Segment Start: RECORD EXCERPTS
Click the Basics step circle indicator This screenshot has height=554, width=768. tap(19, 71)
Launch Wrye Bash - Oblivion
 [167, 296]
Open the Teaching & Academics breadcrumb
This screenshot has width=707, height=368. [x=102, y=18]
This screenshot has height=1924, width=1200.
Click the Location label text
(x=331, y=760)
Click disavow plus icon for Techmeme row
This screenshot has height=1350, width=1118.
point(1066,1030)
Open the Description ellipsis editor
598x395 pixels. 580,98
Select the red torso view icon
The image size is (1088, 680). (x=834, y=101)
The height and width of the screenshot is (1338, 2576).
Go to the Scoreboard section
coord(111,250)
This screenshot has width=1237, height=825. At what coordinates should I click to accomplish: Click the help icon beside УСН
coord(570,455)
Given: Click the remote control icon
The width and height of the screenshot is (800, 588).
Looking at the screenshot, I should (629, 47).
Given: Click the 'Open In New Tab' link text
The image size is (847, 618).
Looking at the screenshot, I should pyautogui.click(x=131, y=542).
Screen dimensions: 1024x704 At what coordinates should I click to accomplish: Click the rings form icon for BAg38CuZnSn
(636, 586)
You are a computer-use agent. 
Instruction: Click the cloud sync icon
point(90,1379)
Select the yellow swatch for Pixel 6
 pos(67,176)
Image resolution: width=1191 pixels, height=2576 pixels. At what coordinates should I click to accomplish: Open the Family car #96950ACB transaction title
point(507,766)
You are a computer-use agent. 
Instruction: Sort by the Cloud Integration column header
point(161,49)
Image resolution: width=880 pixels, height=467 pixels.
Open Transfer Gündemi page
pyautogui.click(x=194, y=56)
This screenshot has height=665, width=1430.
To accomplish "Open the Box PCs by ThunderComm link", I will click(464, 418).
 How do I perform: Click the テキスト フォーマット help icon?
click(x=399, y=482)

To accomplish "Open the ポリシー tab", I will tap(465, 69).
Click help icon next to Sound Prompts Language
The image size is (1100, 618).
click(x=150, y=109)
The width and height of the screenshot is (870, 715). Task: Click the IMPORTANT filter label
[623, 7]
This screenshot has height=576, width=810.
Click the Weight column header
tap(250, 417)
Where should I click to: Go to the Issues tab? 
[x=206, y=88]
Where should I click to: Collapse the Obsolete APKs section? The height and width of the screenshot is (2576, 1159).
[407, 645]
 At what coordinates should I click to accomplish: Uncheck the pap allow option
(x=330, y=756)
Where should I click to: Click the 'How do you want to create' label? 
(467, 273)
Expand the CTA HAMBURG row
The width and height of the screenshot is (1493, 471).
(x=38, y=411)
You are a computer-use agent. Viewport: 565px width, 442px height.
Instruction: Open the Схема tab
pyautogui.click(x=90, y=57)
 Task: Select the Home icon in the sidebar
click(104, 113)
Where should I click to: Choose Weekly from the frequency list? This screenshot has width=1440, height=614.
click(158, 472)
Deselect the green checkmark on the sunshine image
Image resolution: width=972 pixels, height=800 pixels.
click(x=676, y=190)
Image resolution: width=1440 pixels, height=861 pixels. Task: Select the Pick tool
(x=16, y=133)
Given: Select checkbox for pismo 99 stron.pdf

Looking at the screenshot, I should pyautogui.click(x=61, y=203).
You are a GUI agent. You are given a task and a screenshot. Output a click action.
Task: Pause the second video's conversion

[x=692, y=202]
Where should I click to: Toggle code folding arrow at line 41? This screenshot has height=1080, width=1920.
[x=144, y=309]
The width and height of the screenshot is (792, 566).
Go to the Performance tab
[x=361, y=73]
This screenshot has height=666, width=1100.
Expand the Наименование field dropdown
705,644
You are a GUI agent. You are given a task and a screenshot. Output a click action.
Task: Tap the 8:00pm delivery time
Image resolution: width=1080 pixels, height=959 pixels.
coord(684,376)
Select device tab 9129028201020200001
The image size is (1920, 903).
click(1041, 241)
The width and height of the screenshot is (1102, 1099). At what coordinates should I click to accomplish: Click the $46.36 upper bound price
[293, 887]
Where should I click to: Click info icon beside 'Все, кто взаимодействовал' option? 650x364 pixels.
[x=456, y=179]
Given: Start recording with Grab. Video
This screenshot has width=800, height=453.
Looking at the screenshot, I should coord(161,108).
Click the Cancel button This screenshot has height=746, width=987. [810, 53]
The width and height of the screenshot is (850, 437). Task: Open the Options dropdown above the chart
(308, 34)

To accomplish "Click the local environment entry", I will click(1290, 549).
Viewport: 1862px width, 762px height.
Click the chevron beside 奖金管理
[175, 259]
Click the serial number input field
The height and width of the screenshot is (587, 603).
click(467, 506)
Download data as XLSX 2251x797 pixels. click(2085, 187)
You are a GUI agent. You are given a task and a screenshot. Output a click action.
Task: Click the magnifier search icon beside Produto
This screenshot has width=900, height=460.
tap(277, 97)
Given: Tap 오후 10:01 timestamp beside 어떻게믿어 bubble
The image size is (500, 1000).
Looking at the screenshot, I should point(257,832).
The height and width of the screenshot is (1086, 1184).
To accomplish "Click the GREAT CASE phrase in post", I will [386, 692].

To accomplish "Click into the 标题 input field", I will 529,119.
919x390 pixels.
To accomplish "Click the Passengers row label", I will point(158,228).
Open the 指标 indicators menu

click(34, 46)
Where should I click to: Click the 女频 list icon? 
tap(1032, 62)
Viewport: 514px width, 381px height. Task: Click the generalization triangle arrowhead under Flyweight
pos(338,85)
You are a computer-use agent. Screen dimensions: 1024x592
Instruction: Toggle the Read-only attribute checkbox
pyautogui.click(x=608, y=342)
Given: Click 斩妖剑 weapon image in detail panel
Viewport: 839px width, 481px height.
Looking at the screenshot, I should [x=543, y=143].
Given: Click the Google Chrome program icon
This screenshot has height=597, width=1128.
Segment End: RECORD EXCERPTS
### REQUIRED WORK:
Give the data back in full, exactly as written.

### EXERCISE ANSWER:
Click the Basics step circle indicator This screenshot has height=554, width=768. tap(19, 71)
Launch Wrye Bash - Oblivion
 [167, 296]
Open the Teaching & Academics breadcrumb
This screenshot has width=707, height=368. [x=102, y=18]
This screenshot has height=1924, width=1200.
Click the Location label text
(x=331, y=760)
Click disavow plus icon for Techmeme row
This screenshot has height=1350, width=1118.
point(1066,1030)
Open the Description ellipsis editor
598x395 pixels. 580,98
Select the red torso view icon
The image size is (1088, 680). (x=834, y=101)
The height and width of the screenshot is (1338, 2576).
Go to the Scoreboard section
coord(111,250)
This screenshot has width=1237, height=825. At what coordinates should I click to accomplish: Click the help icon beside УСН
coord(570,455)
Given: Click the remote control icon
The width and height of the screenshot is (800, 588).
Looking at the screenshot, I should (629, 47).
Given: Click the 'Open In New Tab' link text
The image size is (847, 618).
Looking at the screenshot, I should pyautogui.click(x=131, y=542).
Screen dimensions: 1024x704 At what coordinates should I click to accomplish: Click the rings form icon for BAg38CuZnSn
(636, 586)
You are a computer-use agent. 
Instruction: Click the cloud sync icon
point(90,1379)
Select the yellow swatch for Pixel 6
 pos(67,176)
Image resolution: width=1191 pixels, height=2576 pixels. At what coordinates should I click to accomplish: Open the Family car #96950ACB transaction title
point(507,766)
You are a computer-use agent. 
Instruction: Sort by the Cloud Integration column header
point(161,49)
Image resolution: width=880 pixels, height=467 pixels.
Open Transfer Gündemi page
pyautogui.click(x=194, y=56)
This screenshot has height=665, width=1430.
To accomplish "Open the Box PCs by ThunderComm link", I will click(464, 418).
 How do I perform: Click the テキスト フォーマット help icon?
click(x=399, y=482)

To accomplish "Open the ポリシー tab", I will tap(465, 69).
Click help icon next to Sound Prompts Language
The image size is (1100, 618).
click(x=150, y=109)
The width and height of the screenshot is (870, 715). Task: Click the IMPORTANT filter label
[623, 7]
This screenshot has height=576, width=810.
Click the Weight column header
tap(250, 417)
Where should I click to: Go to the Issues tab? 
[x=206, y=88]
Where should I click to: Collapse the Obsolete APKs section? The height and width of the screenshot is (2576, 1159).
[407, 645]
 At what coordinates should I click to accomplish: Uncheck the pap allow option
(x=330, y=756)
Where should I click to: Click the 'How do you want to create' label? 
(467, 273)
Expand the CTA HAMBURG row
The width and height of the screenshot is (1493, 471).
(x=38, y=411)
You are a computer-use agent. Viewport: 565px width, 442px height.
Instruction: Open the Схема tab
pyautogui.click(x=90, y=57)
 Task: Select the Home icon in the sidebar
click(104, 113)
Where should I click to: Choose Weekly from the frequency list? This screenshot has width=1440, height=614.
click(158, 472)
Deselect the green checkmark on the sunshine image
Image resolution: width=972 pixels, height=800 pixels.
click(x=676, y=190)
Image resolution: width=1440 pixels, height=861 pixels. Task: Select the Pick tool
(x=16, y=133)
Given: Select checkbox for pismo 99 stron.pdf

Looking at the screenshot, I should pyautogui.click(x=61, y=203).
You are a GUI agent. You are given a task and a screenshot. Output a click action.
Task: Pause the second video's conversion

[x=692, y=202]
Where should I click to: Toggle code folding arrow at line 41? This screenshot has height=1080, width=1920.
[x=144, y=309]
The width and height of the screenshot is (792, 566).
Go to the Performance tab
[x=361, y=73]
This screenshot has height=666, width=1100.
Expand the Наименование field dropdown
705,644
You are a GUI agent. You are given a task and a screenshot. Output a click action.
Task: Tap the 8:00pm delivery time
Image resolution: width=1080 pixels, height=959 pixels.
coord(684,376)
Select device tab 9129028201020200001
The image size is (1920, 903).
click(1041, 241)
The width and height of the screenshot is (1102, 1099). At what coordinates should I click to accomplish: Click the $46.36 upper bound price
[293, 887]
Where should I click to: Click info icon beside 'Все, кто взаимодействовал' option? 650x364 pixels.
[x=456, y=179]
Given: Start recording with Grab. Video
This screenshot has width=800, height=453.
Looking at the screenshot, I should coord(161,108).
Click the Cancel button This screenshot has height=746, width=987. [810, 53]
The width and height of the screenshot is (850, 437). Task: Open the Options dropdown above the chart
(308, 34)

To accomplish "Click the local environment entry", I will click(1290, 549).
Viewport: 1862px width, 762px height.
Click the chevron beside 奖金管理
[175, 259]
Click the serial number input field
The height and width of the screenshot is (587, 603).
click(467, 506)
Download data as XLSX 2251x797 pixels. click(2085, 187)
You are a GUI agent. You are given a task and a screenshot. Output a click action.
Task: Click the magnifier search icon beside Produto
This screenshot has width=900, height=460.
tap(277, 97)
Given: Tap 오후 10:01 timestamp beside 어떻게믿어 bubble
The image size is (500, 1000).
Looking at the screenshot, I should point(257,832).
The height and width of the screenshot is (1086, 1184).
To accomplish "Click the GREAT CASE phrase in post", I will [386, 692].

To accomplish "Click into the 标题 input field", I will 529,119.
919x390 pixels.
To accomplish "Click the Passengers row label", I will point(158,228).
Open the 指标 indicators menu

click(34, 46)
Where should I click to: Click the 女频 list icon? 
tap(1032, 62)
Viewport: 514px width, 381px height. Task: Click the generalization triangle arrowhead under Flyweight
pos(338,85)
You are a computer-use agent. Screen dimensions: 1024x592
Instruction: Toggle the Read-only attribute checkbox
pyautogui.click(x=608, y=342)
Given: Click 斩妖剑 weapon image in detail panel
Viewport: 839px width, 481px height.
Looking at the screenshot, I should [x=543, y=143].
Given: Click the Google Chrome program icon
This screenshot has height=597, width=1128.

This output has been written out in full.